Rewrite everything from the row containing "Task: Click the 03:00 time axis label" down to the last of the rows as a JSON list of strings, one string per line, omitting blank lines.

******************************

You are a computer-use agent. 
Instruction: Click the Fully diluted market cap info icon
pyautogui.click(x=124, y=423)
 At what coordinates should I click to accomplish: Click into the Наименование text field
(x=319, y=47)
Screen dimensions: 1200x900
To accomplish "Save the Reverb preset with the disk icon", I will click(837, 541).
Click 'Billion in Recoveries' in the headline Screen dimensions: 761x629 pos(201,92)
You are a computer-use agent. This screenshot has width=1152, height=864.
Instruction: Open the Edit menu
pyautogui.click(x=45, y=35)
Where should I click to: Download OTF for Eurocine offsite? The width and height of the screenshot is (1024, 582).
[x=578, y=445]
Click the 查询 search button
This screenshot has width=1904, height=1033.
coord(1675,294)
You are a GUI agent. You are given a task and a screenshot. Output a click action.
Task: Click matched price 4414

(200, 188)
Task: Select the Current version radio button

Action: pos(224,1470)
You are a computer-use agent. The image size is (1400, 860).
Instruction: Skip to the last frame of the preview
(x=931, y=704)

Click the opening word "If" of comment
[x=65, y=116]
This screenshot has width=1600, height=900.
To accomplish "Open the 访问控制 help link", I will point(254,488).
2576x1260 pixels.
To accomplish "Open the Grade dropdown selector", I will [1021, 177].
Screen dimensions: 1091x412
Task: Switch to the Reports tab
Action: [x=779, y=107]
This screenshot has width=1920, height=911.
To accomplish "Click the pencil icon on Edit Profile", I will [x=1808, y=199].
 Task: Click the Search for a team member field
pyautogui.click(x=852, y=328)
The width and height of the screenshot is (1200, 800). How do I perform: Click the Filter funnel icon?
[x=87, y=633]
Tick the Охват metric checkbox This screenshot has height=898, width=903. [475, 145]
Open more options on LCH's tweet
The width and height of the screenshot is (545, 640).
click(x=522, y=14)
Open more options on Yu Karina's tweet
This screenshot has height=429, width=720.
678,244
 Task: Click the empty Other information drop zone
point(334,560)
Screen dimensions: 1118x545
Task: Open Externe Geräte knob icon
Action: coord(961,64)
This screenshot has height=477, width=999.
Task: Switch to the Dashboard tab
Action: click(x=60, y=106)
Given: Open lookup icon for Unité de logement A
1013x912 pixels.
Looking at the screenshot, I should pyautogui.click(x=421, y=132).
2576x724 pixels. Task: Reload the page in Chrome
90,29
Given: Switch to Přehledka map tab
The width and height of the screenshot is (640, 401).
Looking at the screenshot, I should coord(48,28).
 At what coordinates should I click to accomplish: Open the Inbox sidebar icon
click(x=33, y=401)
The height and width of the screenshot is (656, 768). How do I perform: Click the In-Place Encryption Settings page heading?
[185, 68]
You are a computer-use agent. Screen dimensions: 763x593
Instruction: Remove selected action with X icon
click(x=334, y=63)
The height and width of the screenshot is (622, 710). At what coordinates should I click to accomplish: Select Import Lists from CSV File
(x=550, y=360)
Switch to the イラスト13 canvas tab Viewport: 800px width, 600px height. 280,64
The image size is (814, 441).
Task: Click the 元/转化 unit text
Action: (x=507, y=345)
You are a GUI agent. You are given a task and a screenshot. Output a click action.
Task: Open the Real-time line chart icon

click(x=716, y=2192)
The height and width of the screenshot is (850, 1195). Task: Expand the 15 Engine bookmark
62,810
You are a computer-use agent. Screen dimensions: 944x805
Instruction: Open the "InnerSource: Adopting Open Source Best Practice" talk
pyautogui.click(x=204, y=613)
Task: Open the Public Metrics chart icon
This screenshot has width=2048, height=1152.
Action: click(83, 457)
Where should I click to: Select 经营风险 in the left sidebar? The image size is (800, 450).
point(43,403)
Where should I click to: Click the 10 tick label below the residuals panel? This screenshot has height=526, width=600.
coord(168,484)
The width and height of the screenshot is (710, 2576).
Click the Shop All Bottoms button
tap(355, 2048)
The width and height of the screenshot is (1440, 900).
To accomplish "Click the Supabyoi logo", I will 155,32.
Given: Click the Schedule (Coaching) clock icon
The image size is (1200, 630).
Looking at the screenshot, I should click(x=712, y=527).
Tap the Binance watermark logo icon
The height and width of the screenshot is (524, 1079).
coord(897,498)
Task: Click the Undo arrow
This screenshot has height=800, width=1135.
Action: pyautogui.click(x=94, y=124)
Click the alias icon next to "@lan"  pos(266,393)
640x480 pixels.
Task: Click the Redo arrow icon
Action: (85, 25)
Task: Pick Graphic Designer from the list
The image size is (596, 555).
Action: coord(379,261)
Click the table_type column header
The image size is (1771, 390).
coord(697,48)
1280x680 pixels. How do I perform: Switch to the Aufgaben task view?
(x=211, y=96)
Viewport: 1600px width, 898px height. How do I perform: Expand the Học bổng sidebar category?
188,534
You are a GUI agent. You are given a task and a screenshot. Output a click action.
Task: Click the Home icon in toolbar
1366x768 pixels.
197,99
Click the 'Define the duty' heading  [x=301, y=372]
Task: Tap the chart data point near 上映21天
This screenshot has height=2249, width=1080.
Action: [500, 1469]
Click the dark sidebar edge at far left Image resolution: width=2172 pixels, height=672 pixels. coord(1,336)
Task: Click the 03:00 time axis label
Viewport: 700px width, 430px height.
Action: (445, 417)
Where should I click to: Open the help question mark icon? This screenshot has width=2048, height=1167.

******************************

Final result
[
  "Task: Click the 03:00 time axis label",
  "Viewport: 700px width, 430px height.",
  "Action: (445, 417)",
  "Where should I click to: Open the help question mark icon? This screenshot has width=2048, height=1167."
]